Goal of the exercise:
An exact copy of every record, with no pictures, please.

Records below:

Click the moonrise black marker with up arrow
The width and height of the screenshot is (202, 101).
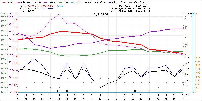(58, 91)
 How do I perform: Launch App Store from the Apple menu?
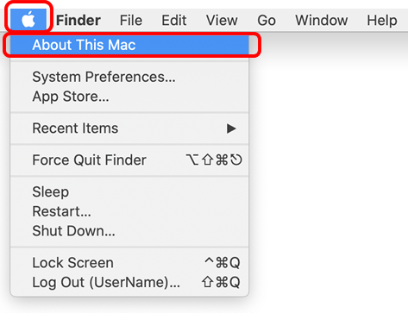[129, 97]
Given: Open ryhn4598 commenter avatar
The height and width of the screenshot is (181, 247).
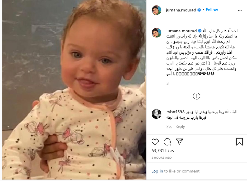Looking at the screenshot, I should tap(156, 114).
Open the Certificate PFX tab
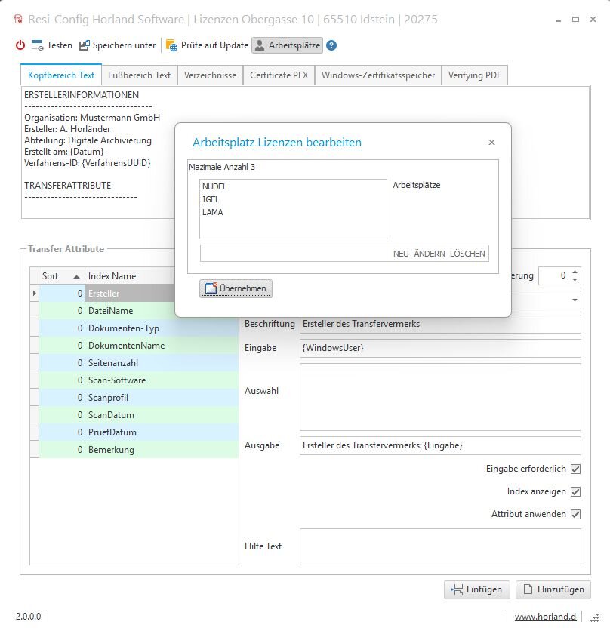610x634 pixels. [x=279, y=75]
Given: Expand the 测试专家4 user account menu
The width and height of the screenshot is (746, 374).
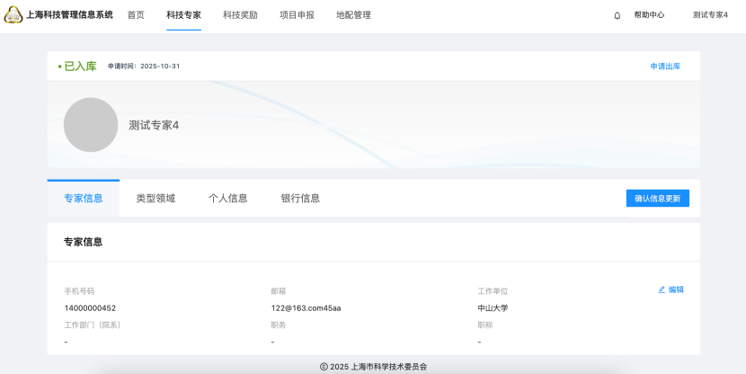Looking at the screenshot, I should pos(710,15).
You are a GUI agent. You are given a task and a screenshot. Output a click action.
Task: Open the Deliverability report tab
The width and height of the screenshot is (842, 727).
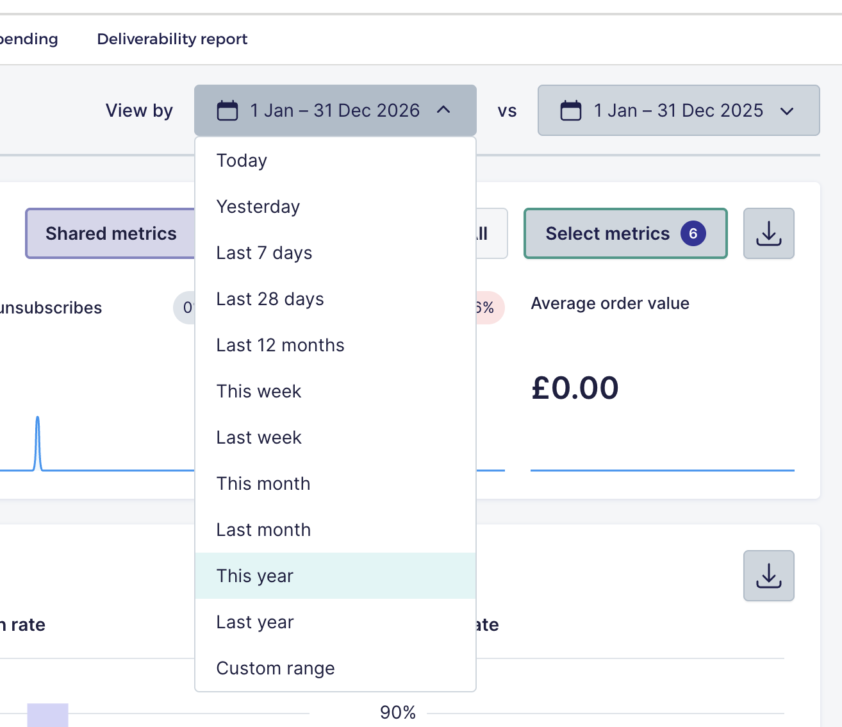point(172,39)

End of Records.

Answer area:
Click the moonrise black marker with up arrow
The width and height of the screenshot is (202, 101).
(58, 91)
 How do I perform: Launch App Store from the Apple menu?
[129, 97]
Given: Open ryhn4598 commenter avatar
The height and width of the screenshot is (181, 247).
Looking at the screenshot, I should tap(156, 114).
Open the Certificate PFX tab
610x634 pixels. [x=279, y=75]
Given: Expand the 测试专家4 user account menu
The width and height of the screenshot is (746, 374).
Looking at the screenshot, I should pos(710,15).
You are a GUI agent. You are given a task and a screenshot. Output a click action.
Task: Open the Deliverability report tab
The width and height of the screenshot is (842, 727).
point(172,39)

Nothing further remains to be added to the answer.